2-Ethylhexanol, a metabolite of the commonly used plasticizer di(ethylhexyl)phthalate, was shown to cause toxicity exclusively to periportal regions of the perfused liver (Keller et al., 1990, J. Pharmacol. Exp. Ther. 252, 1355-1360.) To determine whether this toxicity was due to local oxygen tension or to drug delivery, isolated cylinders (plugs) of periportal and pericentral regions of the liver lobule from rats pretreated with phenobarbital were collected with a micropunch following brief perfusion of the organ. Plugs were 0.2 mm wide and 0.5 mm long and weighed between 0.5 and 1 mg each. Following incubation for at least 2 hr in Eagles medium, they were judged viable based on production of urea at high rates and minimal leakage of lactate dehydrogenase (LDH). Plugs could be cultured for up to 24 hr with minimal loss of activity. Urea synthesis from ammonium chloride (3 mM) by plugs incubated in Krebs-Henseleit buffer equilibrated with 95% O2:5% CO2 was proportional to protein concentration and was linear with time for up to one hour at rates around 75 mumol/g/hr.
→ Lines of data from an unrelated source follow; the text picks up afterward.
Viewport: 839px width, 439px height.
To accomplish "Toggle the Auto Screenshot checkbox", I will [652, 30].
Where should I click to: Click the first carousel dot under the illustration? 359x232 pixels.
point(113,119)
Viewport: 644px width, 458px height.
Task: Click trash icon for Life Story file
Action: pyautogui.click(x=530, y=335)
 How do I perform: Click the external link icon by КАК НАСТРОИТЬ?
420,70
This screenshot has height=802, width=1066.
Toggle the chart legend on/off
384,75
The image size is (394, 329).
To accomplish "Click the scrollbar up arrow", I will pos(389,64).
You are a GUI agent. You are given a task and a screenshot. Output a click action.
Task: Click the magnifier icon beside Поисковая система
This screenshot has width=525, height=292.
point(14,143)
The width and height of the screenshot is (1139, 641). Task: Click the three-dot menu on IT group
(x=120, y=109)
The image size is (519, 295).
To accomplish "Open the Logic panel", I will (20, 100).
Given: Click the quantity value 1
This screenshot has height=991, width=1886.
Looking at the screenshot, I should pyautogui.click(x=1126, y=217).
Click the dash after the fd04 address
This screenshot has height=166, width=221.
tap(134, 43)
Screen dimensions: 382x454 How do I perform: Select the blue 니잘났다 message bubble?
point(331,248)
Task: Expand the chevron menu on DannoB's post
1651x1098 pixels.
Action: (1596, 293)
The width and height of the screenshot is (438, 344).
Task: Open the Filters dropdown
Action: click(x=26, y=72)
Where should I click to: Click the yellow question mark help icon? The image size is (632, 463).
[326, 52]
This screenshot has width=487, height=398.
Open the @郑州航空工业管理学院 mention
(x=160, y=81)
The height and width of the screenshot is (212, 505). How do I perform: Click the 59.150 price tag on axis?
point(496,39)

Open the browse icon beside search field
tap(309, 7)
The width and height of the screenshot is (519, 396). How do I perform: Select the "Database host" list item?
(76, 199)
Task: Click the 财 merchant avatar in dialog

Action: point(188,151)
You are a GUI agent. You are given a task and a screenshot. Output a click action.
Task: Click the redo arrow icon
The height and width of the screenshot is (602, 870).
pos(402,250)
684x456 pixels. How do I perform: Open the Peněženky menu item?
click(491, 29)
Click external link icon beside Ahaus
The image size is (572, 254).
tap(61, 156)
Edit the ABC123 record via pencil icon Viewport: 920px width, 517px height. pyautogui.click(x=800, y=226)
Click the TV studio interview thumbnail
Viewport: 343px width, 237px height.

Incubation of plugs with 2-ethylhexanol (0.1 to 3 mM) diminished urea synthesis in a dose-related manner (half-maximal effect = 0.5 mM). Ethylhexanol also caused extensive cell damage assessed from LDH leakage in incubations at 800 microM O2 but significantly less injury at 200 microM O2. Concomitantly, urea synthesis was inhibited by ethylhexanol by over 80% at 800 microM O2 but less than 50% at 200 microM O2. Plugs isolated from both regions of the liver lobule were affected similarly by ethylhexanol and O2. Taken together, these data indicate that ethylhexanol toxicity is dependent on oxygen tension in isolated sublobular regions of the liver lobule, and therefore it is unlikely that drug delivery can explain the selective injury to periportal regions in studies with the perfused liver.